I asked him if he was okay to which he said, ‘You’re the first love of my life and my first kiss. But the fact that I’m not your first bugs me.’
Afterward, on our way back to our homes, he wasn’t speaking much. I tried to talk about something else but nothing helped. We hugged, said our goodbyes, and left. Before going to sleep, he called me.
‘I’m sorry! I shouldn’t have reacted like that. I know what happens in the past, stays in the past,’ he said.
‘It’s fine. You shouldn’t be afraid. I’m yours now and that’s what matters,’ I replied.
‘The fact that I’m not your first really pinched me but I’m totally fine with it. You’re right, this moment is what matters,’ he said.
‘So what if you’re not my first guy, you are my first kiss,’ I said (which was a lie).
I did not intend to say that but in the spur of the moment, I did for some reason.
It’s not true and I still feel guilty about it. I had thought to tell him but he gets emotional when it comes to me. I couldn’t muster the courage to tell him as that would have made him low. And now it’s too late.”
Oops!

“I have gotten myself into an accidental lie before. When I first met my boyfriend, I desperately wanted him to like me. He was always talking about this HBO show Ballers. I mistakenly took it for another show that had premiered that summer. I’d seen the commercials for the other show and wanted to watch it, so I started talking to him about it.

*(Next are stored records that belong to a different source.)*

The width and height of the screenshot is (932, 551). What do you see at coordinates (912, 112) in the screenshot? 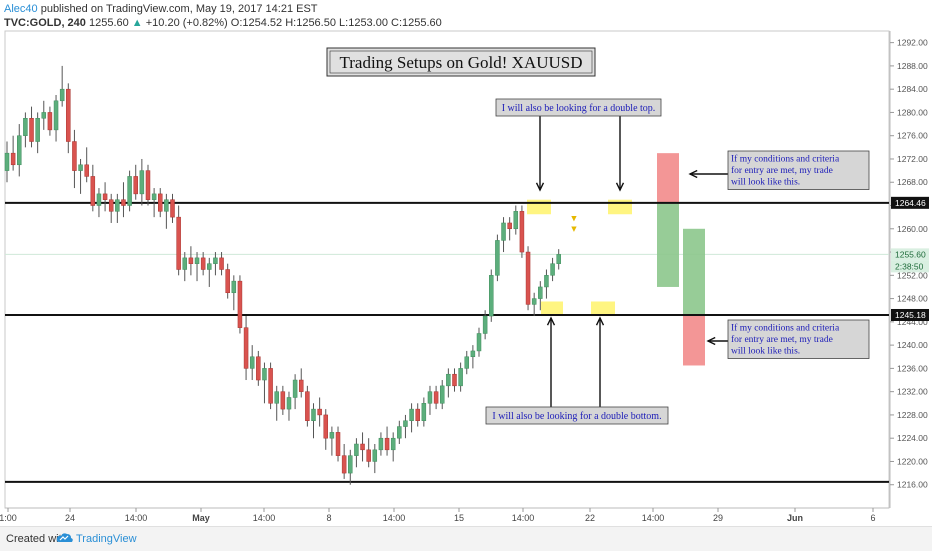
I see `y-tick-label: 1280.00` at bounding box center [912, 112].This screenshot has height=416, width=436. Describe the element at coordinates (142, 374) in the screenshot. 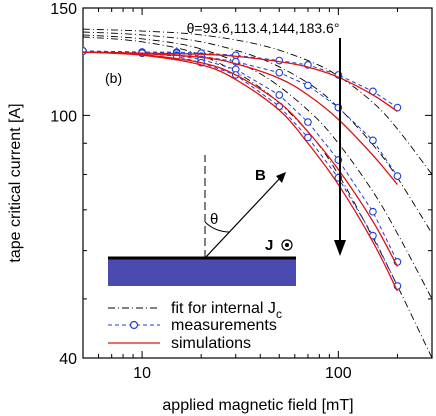

I see `x-tick-label: 10` at that location.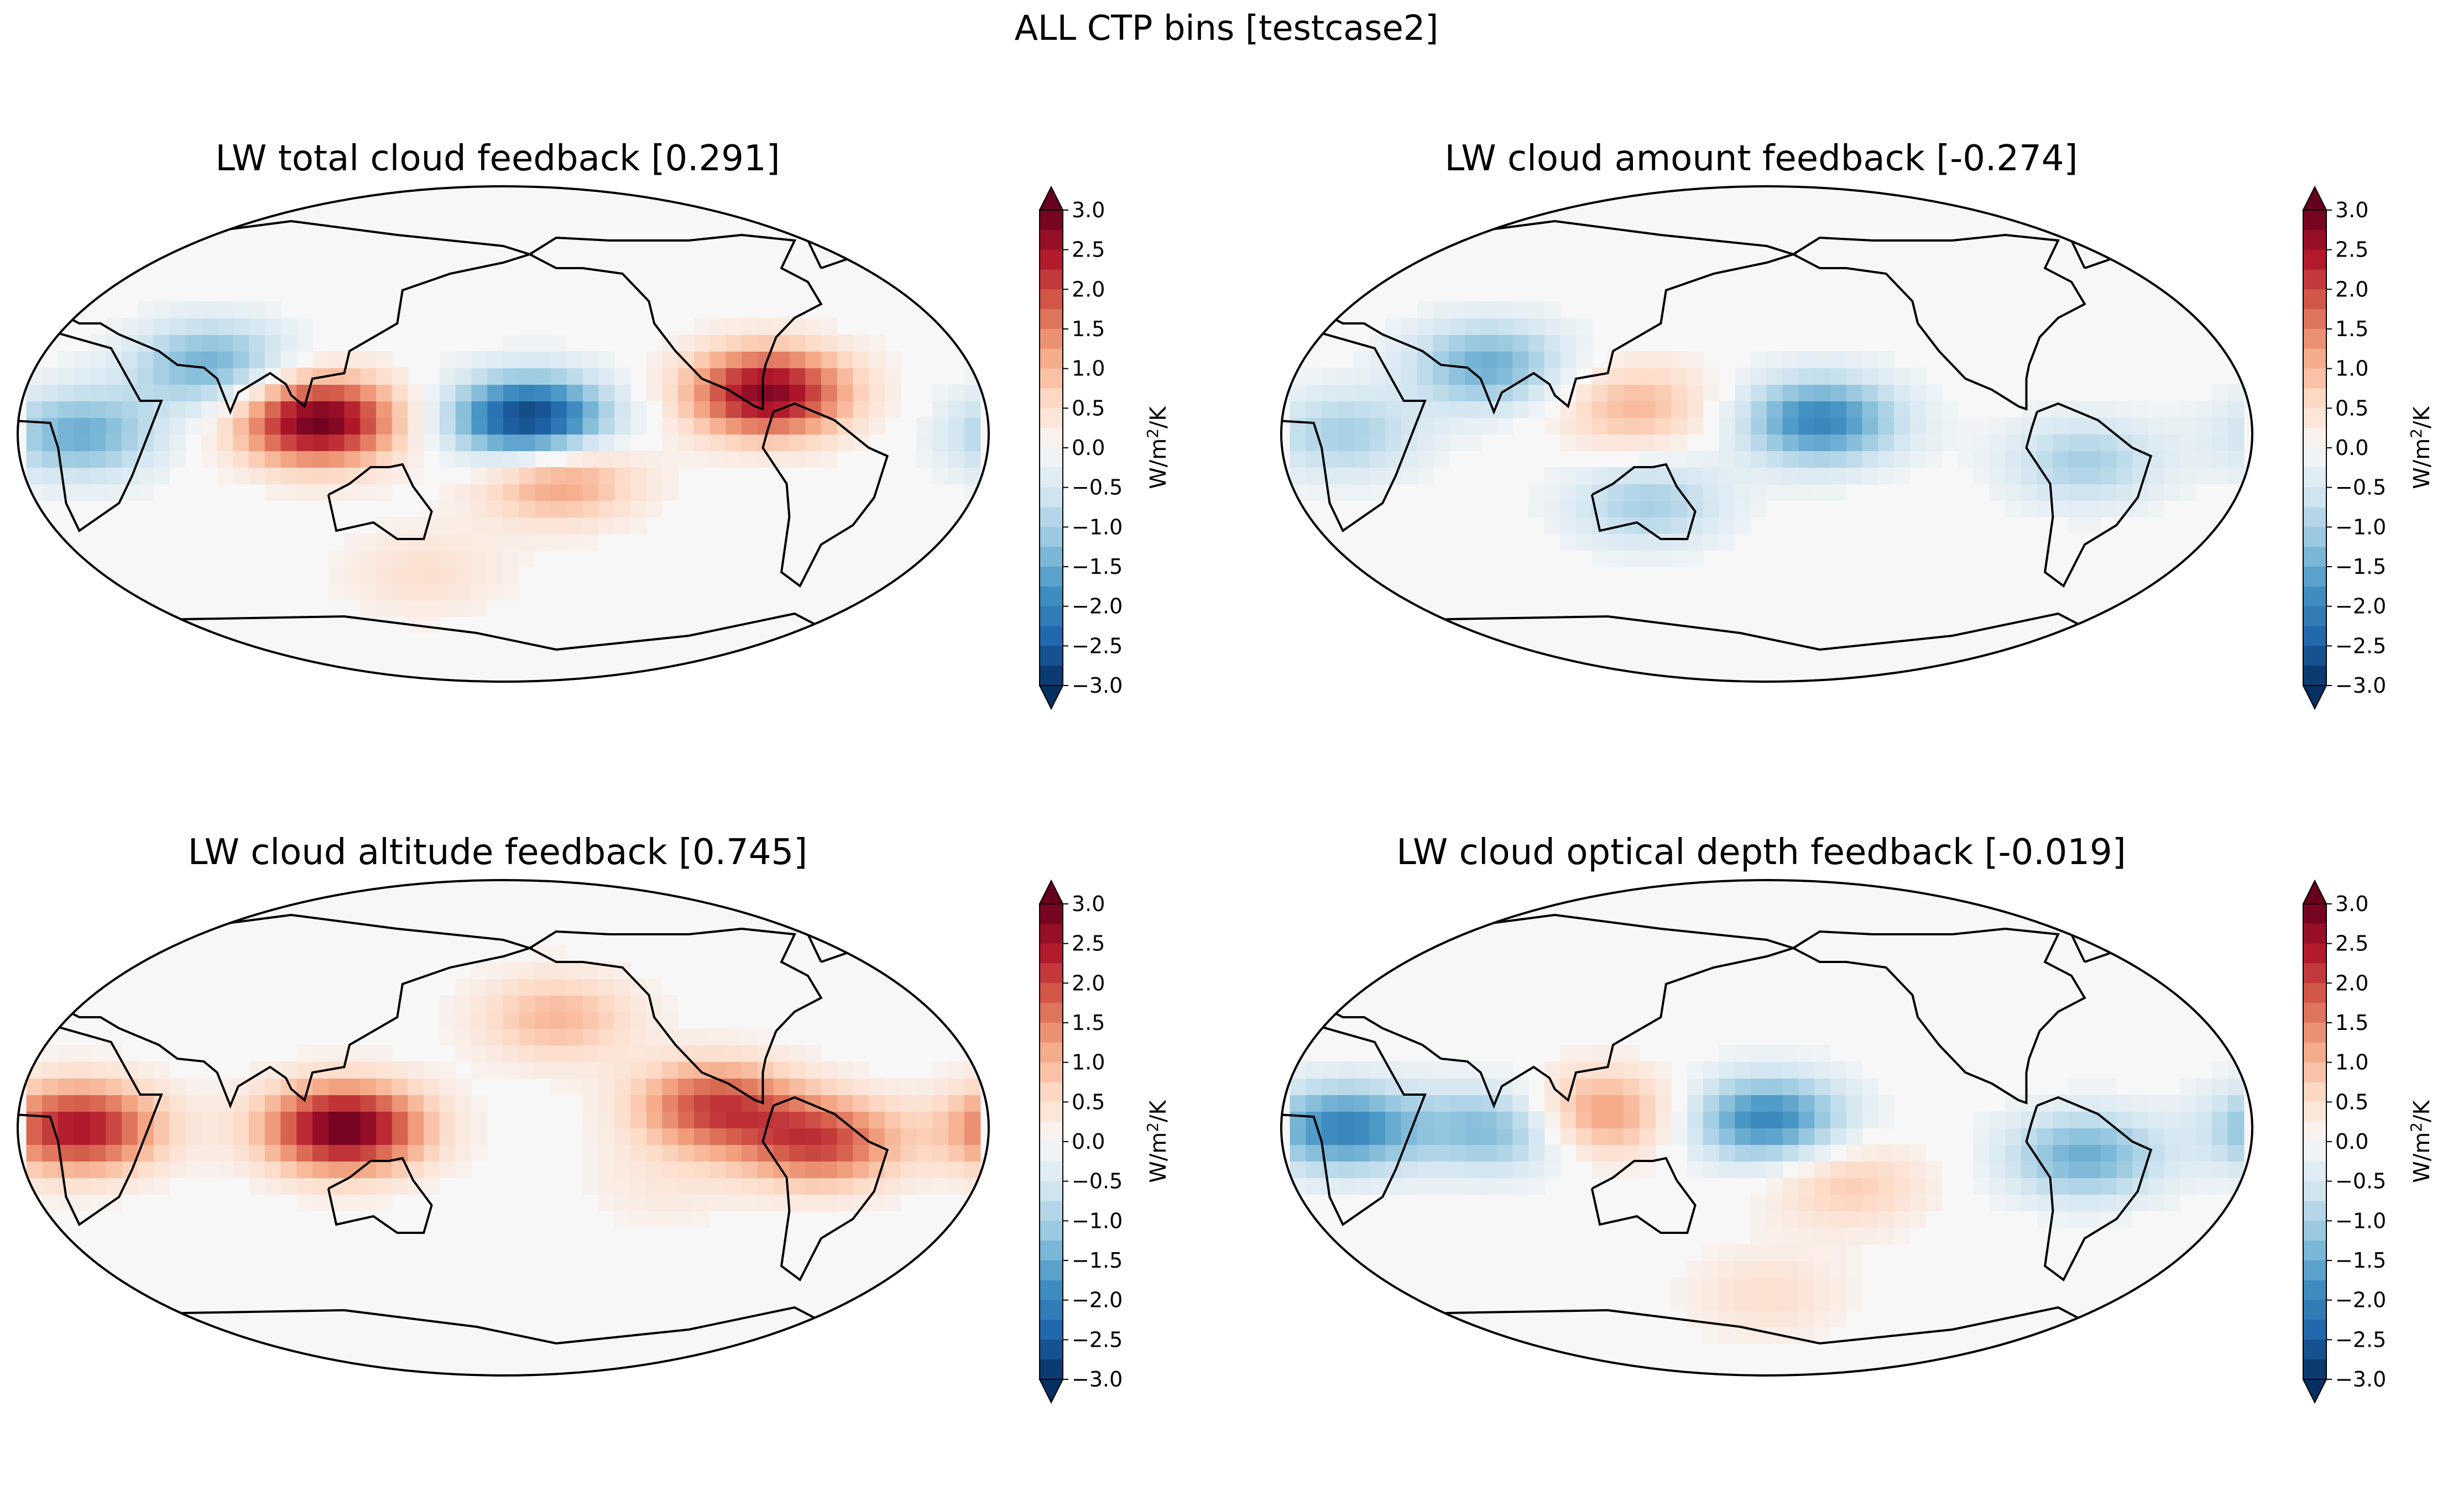 The image size is (2453, 1512). I want to click on colorbar-tick-label: 3.0, so click(1088, 210).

By the time I realized we were talking about two completely different HBO shows, I panicked. By the end of the conversation, I had dug myself into a very deep hole. So, too embarrassed to confess that I’d never actually watched the show, I talked him into thinking I was Ballers number one fan! Yikes!
I kept it up for a few days by dodging any specific questions. The next week when a new episode had been released, he asked me if I’d watched it. I made the mistake of saying yes and when talking about the episode, he called me out. I was incredibly embarrassed and was so worried he wouldn’t like me any longer, but my boyfriend is alight-hearted fellow.
When I told him what had happened, how I’d gotten mixed up and then been too embarrassed to tell him, he just started laughing. As you can imagine, I was incredibly relieved! We ended up having a great time together. When I went home, I wished him a happy night watching Ballers and eating sushi.
Fifteen months later, we are still the goofy people we were then. We also love many HBO series and watch them together now! To my credit, I have since watched an episode or two of Ballers. Still haven’t gotten around to watching the other show, but I can live with that!”